ドライアドの棲み処
宿のご主人に紹介された不動産屋の元へと向かった僕とエレミー。
「超オススメ物件だぜぃ~」と言われ、案内されたのは町外れの庭付き一軒家。
予想外に大きな邸だった。
だがもう一つ予想外なことが……。
なんと邸の壁も屋根も庭も、蔦だらけで一面グリーンだったのだ。
なんてジャンゴォ……。
まるで緑の腐海!
王蟲出てきそう……。
僕が顔を引きつらせていると、不動産屋が恐る恐る訊ねてくる。
「手入れはちょっと大変だけども……どぉだい?」
「……ちょっと?」
「やっぱり、ダメですかい……? お値段の方も異常な値引きをさせて貰いますけど? 破格の家賃ですけどぉ~?」
ダメだ!
そう言おうとも思ったが、僕はあることに気付いた。
この一面の植物……葛だ!
聞いたことがあるぞ!
アメリカ等の海外で爆発的に葛が増えて、特定外来種として問題になっているって!
きっとこの葛邸も、そういうことなのだろう。
そして葛と言えば葛餅を始め、和菓子の材料にもなる。
よって僕が下した決断は――!
不動産屋が半ば諦め気味に、最終確認をしてくる。
「こちらの物件、買いますか? 買いませんか?」
「買ーいーまー……」
「買いま……?」
「――すッ!」
この瞬間不動産屋とエレミーの、ギョッとした目がこちらを向いた。
「えええ!? いいんですかい!?」
「そうだぞナギ。
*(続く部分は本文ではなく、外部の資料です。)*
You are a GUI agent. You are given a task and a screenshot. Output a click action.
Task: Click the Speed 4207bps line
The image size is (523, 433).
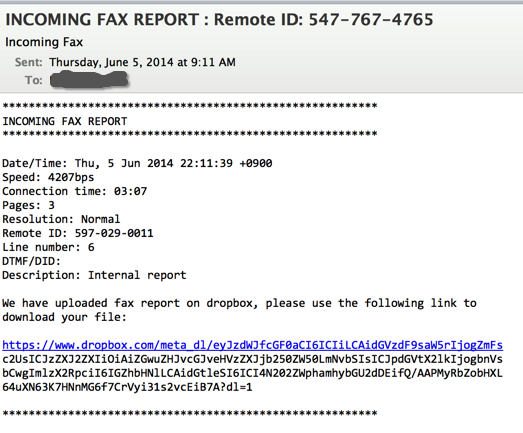(48, 177)
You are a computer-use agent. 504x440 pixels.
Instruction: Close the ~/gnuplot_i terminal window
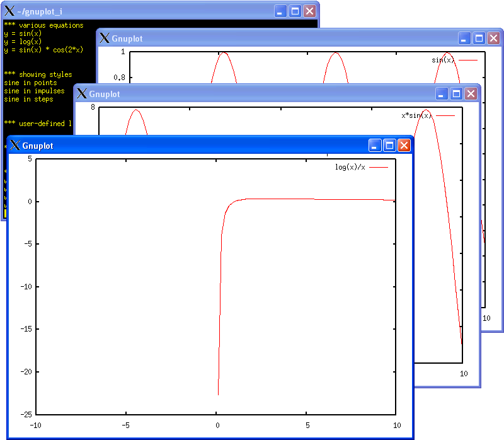pos(309,11)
こんなドライアドの棲み処みたいなところでいいのかー? 一日で肌が緑になりそー」
僕は二人に言ってやる。
「だってこの植物、食べてしまっても構わないんでしょう?」
「あ……はい……」
「ナギ……」
思っていた以上にドン引きした目を、二人から向けられるのだった。